So the choice is GhostCell/LCell and lifetimes everywhere, or various other cell types that may be too restrictive.

Right now Barbara thinks that none of these solutions is likely to be acceptable for the standard library. However still it is a desirable feature, so maybe someone can think of a way around the problems. Or maybe someone has a different perspective on what would be acceptable.

Proof of concept

The Stakker runtime makes use of qcell-based statically-checked cell borrowing. It uses this to get zero-cost access to actors, guaranteeing at compile time that no actor can access any other actor's state. It also uses it to allow inter-actor shared state to be accessed safely and zero-cost, without RefCell.

(For example within a Stakker actor, you can access the contents of a Share<T> via the actor context cx as follows: share.rw(cx), which blocks borrowing or accessing cx until that borrow on share has been released. Share<T> is effectively a Rc<ShareCell<T> and cx has access to an active borrow on the ShareCellOwner, just as in the long examples above.)

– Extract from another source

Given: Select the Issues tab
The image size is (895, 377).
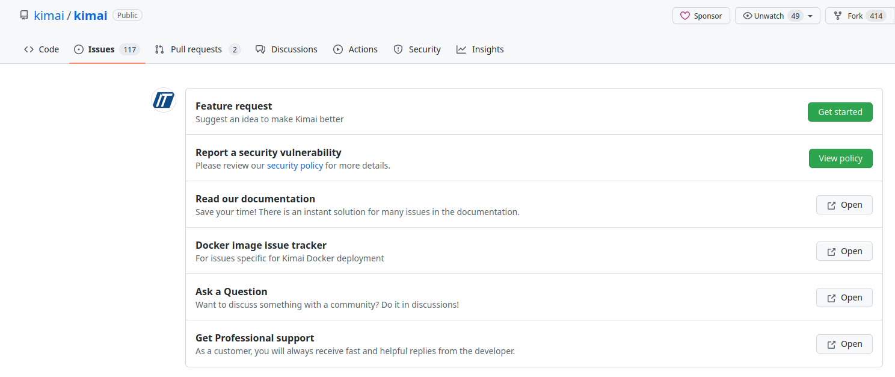Looking at the screenshot, I should [x=102, y=49].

Stakker doesn't use GhostCell (LCell) because of the need for <'id> annotations on methods and types. Instead it uses the other three cell types according to how many Stakker instances will be run, either one Stakker instance only, one per thread, or multiple per thread. This is selected by cargo features.

Switching implementations like this doesn't seem like an option for the standard library.

Way forward

Barbara wonders whether there is any way this can be made to work. For example, could the compiler derive all those <'id> annotations automatically for GhostCell/LCell?

Or for multi-threaded runtimes, would qcell::TLCell be acceptable? This allows a single cell-owner in every thread. So it would not allow nested runtimes of the same type. However it does allow borrows to happen at the same time independently in different threads, and it also allows the migration of cells between threads, which is safe because that kind of cell isn't Sync.

Or is there some other form of cell-borrowing that could be devised that would work better for this?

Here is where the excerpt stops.